--- The data ---

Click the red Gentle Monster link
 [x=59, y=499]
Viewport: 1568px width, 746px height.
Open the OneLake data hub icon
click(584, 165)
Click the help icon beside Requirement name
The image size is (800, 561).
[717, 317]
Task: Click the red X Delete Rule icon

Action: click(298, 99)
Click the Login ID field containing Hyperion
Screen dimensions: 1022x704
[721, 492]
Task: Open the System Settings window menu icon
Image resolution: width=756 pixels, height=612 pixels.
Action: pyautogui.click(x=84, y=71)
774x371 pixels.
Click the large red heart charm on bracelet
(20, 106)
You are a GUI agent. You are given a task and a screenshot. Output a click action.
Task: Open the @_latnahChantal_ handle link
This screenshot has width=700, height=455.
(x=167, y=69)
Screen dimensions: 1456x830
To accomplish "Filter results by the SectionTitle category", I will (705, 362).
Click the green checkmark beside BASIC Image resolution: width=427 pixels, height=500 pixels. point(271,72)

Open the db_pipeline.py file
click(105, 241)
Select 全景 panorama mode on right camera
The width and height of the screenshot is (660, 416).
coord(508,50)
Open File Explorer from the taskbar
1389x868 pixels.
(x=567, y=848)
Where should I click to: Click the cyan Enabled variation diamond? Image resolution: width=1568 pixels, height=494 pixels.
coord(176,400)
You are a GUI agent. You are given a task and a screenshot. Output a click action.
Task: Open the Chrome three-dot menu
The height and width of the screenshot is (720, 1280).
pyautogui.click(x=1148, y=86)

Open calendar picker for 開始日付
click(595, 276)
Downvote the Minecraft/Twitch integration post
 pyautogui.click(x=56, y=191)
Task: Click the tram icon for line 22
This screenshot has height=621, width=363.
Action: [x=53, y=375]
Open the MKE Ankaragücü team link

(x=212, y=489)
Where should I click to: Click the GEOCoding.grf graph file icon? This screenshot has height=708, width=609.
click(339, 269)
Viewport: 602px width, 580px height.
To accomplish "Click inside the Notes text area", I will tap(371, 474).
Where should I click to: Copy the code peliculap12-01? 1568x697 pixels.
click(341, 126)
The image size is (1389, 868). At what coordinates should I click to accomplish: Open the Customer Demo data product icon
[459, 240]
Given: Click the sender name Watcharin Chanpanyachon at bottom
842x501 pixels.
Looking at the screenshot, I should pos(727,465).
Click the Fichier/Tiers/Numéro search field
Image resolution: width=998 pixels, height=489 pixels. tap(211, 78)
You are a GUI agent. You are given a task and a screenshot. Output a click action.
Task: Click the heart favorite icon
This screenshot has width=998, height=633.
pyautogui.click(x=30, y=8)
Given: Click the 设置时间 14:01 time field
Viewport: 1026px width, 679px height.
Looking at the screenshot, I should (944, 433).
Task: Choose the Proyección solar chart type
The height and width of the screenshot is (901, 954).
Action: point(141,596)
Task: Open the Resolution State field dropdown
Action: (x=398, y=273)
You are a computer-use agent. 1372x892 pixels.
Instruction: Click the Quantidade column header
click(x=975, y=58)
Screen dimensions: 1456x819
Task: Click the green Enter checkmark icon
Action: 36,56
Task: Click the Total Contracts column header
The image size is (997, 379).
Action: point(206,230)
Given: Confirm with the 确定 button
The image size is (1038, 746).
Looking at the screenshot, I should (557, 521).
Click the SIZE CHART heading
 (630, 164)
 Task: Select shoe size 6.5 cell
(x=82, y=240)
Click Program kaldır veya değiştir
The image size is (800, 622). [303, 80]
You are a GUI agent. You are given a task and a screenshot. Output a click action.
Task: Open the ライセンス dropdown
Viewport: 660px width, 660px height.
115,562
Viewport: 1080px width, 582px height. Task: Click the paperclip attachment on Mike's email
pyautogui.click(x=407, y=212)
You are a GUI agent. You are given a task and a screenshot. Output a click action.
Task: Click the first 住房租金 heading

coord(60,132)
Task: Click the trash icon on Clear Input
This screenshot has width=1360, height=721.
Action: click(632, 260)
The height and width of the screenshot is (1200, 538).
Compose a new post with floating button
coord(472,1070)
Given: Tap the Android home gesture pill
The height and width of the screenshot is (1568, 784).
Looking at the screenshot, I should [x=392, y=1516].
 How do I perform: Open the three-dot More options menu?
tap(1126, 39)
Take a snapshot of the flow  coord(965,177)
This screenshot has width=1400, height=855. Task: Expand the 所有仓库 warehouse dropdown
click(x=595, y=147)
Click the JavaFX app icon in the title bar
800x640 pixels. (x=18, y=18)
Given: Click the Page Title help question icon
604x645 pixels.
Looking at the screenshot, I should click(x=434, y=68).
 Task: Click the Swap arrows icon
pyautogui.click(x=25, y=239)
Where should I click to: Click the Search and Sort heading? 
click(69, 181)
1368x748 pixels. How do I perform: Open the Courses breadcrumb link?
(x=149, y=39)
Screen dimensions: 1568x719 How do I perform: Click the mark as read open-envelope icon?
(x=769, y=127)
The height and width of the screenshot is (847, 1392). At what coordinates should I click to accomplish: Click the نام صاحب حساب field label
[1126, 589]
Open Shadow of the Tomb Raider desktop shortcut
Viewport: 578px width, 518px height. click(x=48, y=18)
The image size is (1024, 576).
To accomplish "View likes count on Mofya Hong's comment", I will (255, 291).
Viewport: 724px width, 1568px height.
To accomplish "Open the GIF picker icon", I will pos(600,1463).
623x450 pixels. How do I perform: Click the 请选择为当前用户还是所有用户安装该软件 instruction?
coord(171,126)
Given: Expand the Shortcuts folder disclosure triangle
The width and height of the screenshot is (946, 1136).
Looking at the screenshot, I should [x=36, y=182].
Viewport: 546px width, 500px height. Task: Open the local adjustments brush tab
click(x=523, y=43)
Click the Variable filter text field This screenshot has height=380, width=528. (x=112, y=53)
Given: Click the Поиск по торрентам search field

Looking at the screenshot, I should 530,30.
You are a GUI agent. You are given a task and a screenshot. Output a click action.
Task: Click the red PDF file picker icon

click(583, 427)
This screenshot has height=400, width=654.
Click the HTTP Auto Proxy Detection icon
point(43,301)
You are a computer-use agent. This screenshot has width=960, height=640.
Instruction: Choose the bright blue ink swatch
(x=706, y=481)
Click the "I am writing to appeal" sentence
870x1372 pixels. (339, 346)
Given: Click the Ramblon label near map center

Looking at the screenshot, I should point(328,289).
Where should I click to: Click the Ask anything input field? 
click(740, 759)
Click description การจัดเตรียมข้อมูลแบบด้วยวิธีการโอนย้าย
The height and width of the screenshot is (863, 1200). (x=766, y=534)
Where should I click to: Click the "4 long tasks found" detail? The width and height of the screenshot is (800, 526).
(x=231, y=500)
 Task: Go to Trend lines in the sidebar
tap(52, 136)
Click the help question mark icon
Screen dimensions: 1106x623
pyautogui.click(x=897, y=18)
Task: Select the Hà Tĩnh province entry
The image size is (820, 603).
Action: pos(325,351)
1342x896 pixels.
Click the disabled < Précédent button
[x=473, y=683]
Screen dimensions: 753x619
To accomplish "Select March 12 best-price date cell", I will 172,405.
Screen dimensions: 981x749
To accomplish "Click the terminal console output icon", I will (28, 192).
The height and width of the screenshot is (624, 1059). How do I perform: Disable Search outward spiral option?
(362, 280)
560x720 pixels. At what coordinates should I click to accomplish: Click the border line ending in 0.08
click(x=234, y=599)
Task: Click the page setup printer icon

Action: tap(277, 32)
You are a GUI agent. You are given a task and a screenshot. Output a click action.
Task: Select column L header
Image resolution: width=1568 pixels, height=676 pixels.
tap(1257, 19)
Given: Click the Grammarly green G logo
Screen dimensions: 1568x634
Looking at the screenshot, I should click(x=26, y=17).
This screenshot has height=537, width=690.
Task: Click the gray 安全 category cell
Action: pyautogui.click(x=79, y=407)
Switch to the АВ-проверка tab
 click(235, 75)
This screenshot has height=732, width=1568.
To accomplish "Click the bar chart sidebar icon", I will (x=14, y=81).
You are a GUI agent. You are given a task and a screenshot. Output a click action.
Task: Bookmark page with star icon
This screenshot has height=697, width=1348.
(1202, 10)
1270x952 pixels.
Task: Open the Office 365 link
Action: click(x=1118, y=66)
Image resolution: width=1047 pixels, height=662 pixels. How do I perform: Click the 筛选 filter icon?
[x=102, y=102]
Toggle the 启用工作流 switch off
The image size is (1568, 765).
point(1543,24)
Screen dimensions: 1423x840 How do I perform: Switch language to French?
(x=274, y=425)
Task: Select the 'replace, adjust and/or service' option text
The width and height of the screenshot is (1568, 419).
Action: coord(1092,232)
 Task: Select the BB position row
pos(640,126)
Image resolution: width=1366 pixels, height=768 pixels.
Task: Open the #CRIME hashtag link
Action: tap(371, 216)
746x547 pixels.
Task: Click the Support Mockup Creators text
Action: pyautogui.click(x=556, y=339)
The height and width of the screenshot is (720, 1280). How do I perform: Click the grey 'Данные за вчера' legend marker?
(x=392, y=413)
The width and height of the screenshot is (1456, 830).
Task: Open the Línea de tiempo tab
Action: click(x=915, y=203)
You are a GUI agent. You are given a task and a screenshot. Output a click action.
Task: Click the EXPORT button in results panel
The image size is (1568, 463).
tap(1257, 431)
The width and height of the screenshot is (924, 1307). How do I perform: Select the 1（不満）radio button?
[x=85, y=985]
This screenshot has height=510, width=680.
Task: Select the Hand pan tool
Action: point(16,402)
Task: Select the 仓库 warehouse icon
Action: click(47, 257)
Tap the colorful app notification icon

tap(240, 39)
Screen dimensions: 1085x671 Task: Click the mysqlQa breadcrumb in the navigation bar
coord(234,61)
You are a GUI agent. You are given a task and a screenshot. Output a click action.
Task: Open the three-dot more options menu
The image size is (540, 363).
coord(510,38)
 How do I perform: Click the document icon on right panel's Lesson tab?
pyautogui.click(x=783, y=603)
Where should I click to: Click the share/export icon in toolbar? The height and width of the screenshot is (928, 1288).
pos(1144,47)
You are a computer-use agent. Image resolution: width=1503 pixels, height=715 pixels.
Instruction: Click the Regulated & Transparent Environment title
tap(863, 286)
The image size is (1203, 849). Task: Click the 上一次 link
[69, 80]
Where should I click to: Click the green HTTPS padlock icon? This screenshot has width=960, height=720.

--- Directions for this task ---
Take every line of the material that contains the word "name", and copy it.

--- Your solution ---
Click the help icon beside Requirement name
Given: Click the sender name Watcharin Chanpanyachon at bottom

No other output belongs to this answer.